Jakarta (18/2/2025), HAISAWIT – Sebagai produsen minyak sawit terbesar di dunia, Indonesia memegang
peran strategis dalam rantai pasok global. Industri minyak sawit telah memberikan kontribusi yang
signifikan terhadap perekonomian nasional, yakni sekitar 3,5% dari PDB nasional dan menyediakan
mata pencaharian bagi lebih dari 18 juta orang. Namun, industri ini kerap menghadapi tantangan terkait
keberlanjutan, khususnya dalam memenuhi permintaan ekspor seiring dengan terus berkembangnya
standar global. Salah satu contohnya adalah Peraturan Deforestasi Uni Eropa (EUDR), yang akan mulai
berlaku pada tahun 2026.
Berdasarkan EUDR, kepatuhan terhadap persyaratan ketertelusuran, pengembangan perkebunan baru
yang bebas deforestasi, dan kepatuhan terhadap kewajiban uji tuntas telah menjadi kewajiban. Awalnya
dijadwalkan untuk diterapkan pada tahun 2025, peraturan tersebut telah ditunda hingga tahun 2026.
Namun, penundaan ini seharusnya tidak membuat industri minyak sawit Indonesia memperlambat
upayanya dalam menyelaraskan diri dengan standar global, khususnya dalam memberdayakan petani
kecil. Khususnya, petani kecil mengelola 40% perkebunan minyak sawit Indonesia, yang menjadikannya
bagian penting dari pertumbuhan produksi di masa mendatang melalui peningkatan produktivitas. Pada
saat yang sama, mereka juga merupakan pihak yang paling rentan terhadap dampak EUDR.

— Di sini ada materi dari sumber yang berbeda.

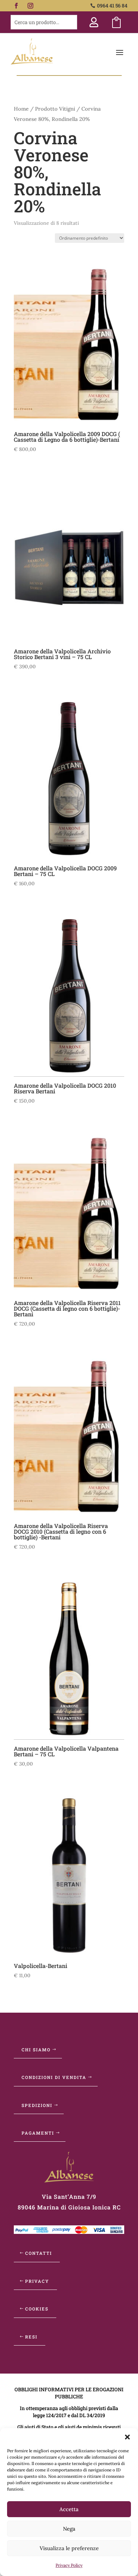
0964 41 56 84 (112, 5)
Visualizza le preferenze (69, 2548)
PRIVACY (37, 2281)
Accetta (69, 2509)
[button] (127, 2437)
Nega (69, 2528)
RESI (31, 2337)
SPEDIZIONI (37, 2105)
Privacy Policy (69, 2565)
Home (21, 108)
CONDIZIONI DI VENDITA (54, 2077)
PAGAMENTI (38, 2133)
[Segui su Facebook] (16, 5)
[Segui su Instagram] (30, 5)
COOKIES (36, 2309)
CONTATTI (38, 2253)
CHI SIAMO (36, 2049)
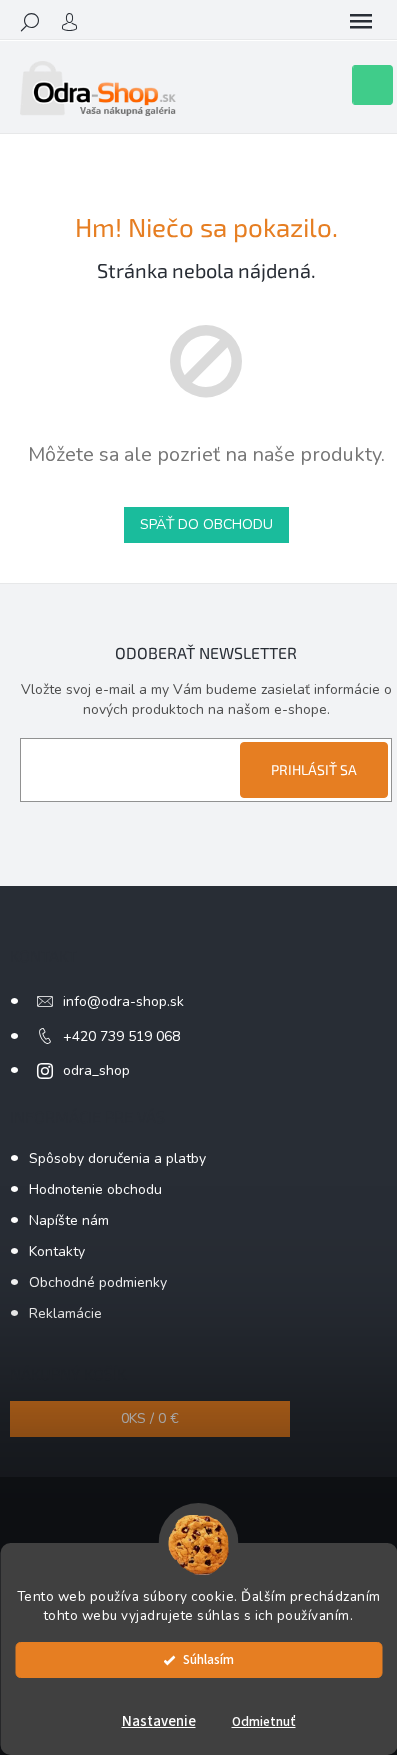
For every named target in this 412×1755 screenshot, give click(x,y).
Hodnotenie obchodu (95, 1189)
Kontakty (57, 1251)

Oleh karena itu, upaya bersama dari semua pemangku kepentingan sangat penting untuk membekali
petani kecil menghadapi tantangan ini, termasuk melalui peningkatan kebijakan tata kelola, kerangka
peraturan, kemajuan teknologi, pengelolaan data, dan dukungan keuangan.

Jika dipikir-pikir kembali, kelapa sawit bukanlah penyebab terjadinya deforestasi; faktanya, deforestasi
telah terjadi puluhan tahun sebelum "booming" kelapa sawit terjadi di Indonesia dan di pasar
internasional. Deforestasi terjadi akibat kebijakan konsesi hutan pada tahun 1970-an dan juga kebijakan
kebijakan lain yang tidak tepat seperti pembukaan hutan di masa lalu. Sebaliknya, industri kelapa sawit
telah berkontribusi besar dalam menyelamatkan lahan-lahan terdegradasi yang telah mengalami praktik
praktik kehutanan yang tidak sesuai standar dengan menjadikannya lahan yang produktif.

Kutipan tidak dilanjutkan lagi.